Here's what you should do:
newDNode = malloc(sizeof(struct dListNode));
newDnode->val = malloc(sizeof(struct data));
printf("newnode created\n");
newDNode->val->payload = rand() % 1000;
printf("newnode payload: %i\n", newDNode->val->payload);
And as a tip, always try to not cast the result returned by malloc (or any other memory allocation function). Its considered bad practice.
You problem is that you never initialized the pointer val:
newDNode->val->payload = rand() % 1000;
newDNode is allocated, but none of the fields are initialized, so dereferencing val will likely cause that segmentation fault.
So you will need to allocate something for val before you access it.
newDNode = malloc(sizeof(struct dListNode)); // Allocate "dListNode"
newDNode->val = malloc(sizeof(struct data)); // Allocate "data"
newDNode->val->payload = rand() % 1000;
You have a slight misunderstanding of how the allocation works. You need to allocate each pointer separately.

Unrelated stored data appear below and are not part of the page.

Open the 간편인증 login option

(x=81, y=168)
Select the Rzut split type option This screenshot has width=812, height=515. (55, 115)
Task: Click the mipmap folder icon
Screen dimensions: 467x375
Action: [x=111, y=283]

EDIT : And alternate approach is just to not use a pointer for val in the first place:
// Declare struct as:
struct dListNode{
struct dListNode *next;
struct dListNode *prev;
struct data val;
}*dHead, *dTail;
// Build object like this:
newDNode = malloc(sizeof(struct dListNode));
newDNode->val.payload = rand() % 1000;
val does not point to a valid data structure. Sure, you malloc enough size, but that doesn't mean that val is now all of a sudden a valid pointer. You should initialize newDNode with just the size of a dListNode and then separately initialize newDNode->val to point to some valid chunk of memory large enough for a data structure.
On a side note, you don't need to cast the return value of malloc. That's a C++ thing; in C a void* can be implicitly converted to any other pointer type.

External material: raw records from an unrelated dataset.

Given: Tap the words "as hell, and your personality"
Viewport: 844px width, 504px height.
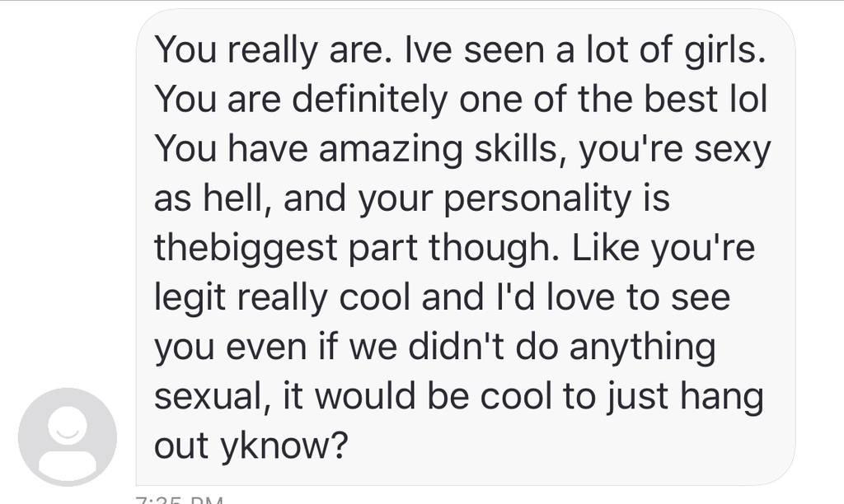Looking at the screenshot, I should (x=392, y=199).
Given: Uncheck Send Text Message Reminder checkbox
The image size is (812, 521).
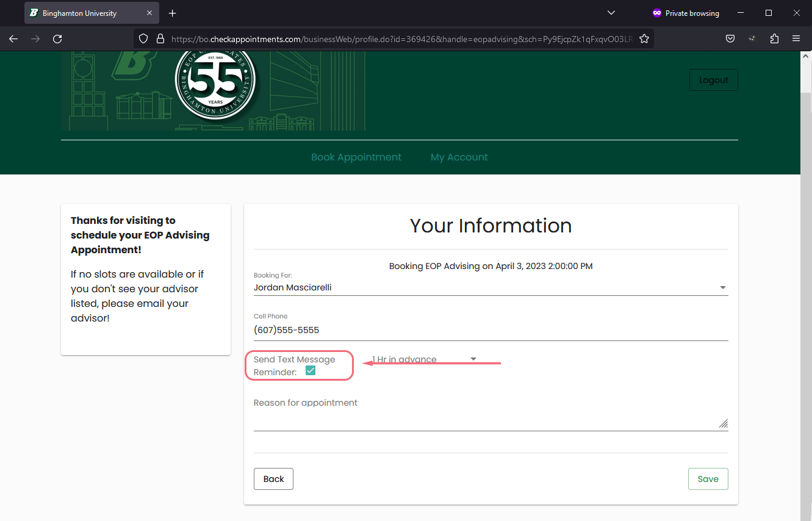Looking at the screenshot, I should point(311,371).
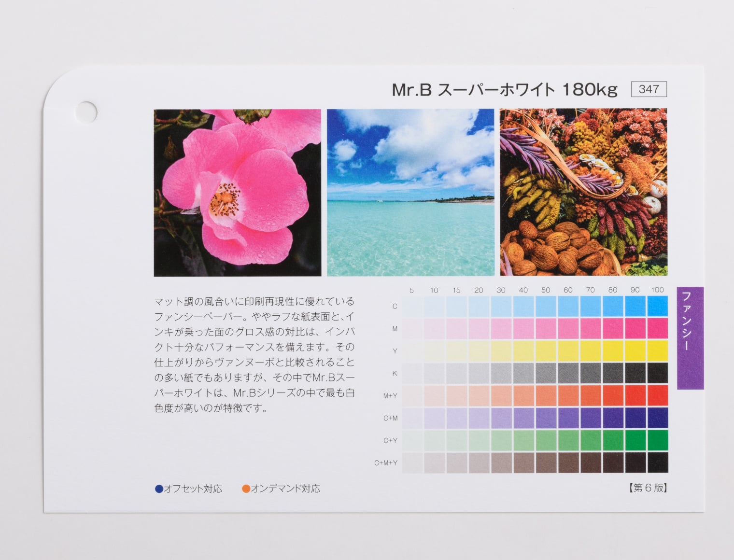Click the blue dot beside オフセット対応
This screenshot has width=734, height=560.
159,489
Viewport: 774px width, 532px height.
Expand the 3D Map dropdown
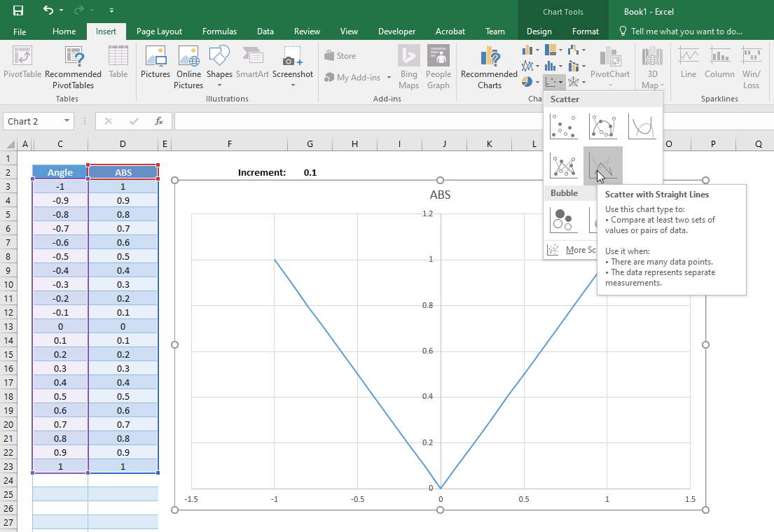[x=662, y=85]
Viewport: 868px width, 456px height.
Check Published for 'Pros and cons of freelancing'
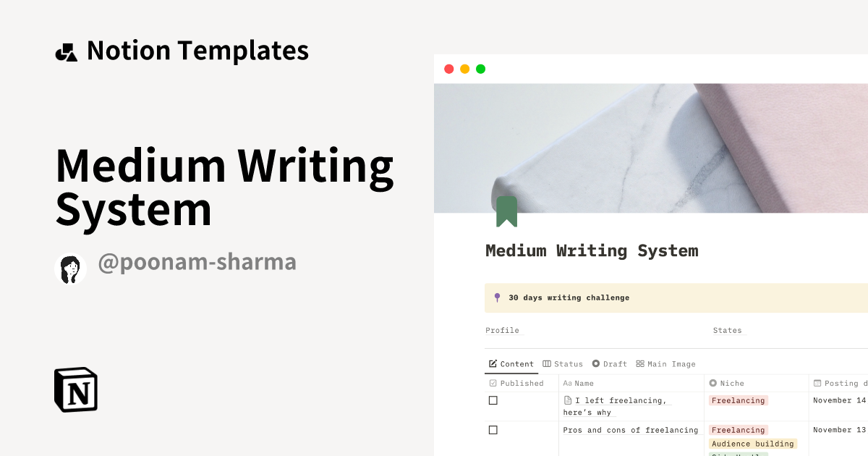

Second, if you typedef your struct types you don't have to write struct all over the place when using them.
You're never setting newDNode->val to point to anything. So when you try to set newDNode->val->payload, you're dereferencing either a null pointer or some random address (i forget which). Neither case is what you want.
I don't really like the idea of malloc'ing both the structs in the same statement. But if you insist on doing it, you'll need to do something like
newDNode->val = (struct data*)((char*) newDNode + sizeof(struct dListNode));
A better way, though, is to change the struct so that val is a struct rather than just a pointer to one. Then sizeof(struct dListNode) includes the size of struct data, and you can access it like newDListNode->val.payload without having to malloc the data part separately or do any tricky pointer math. (Drawback being, you'd have to copy the structs to store them in an array, swap them around, etc.)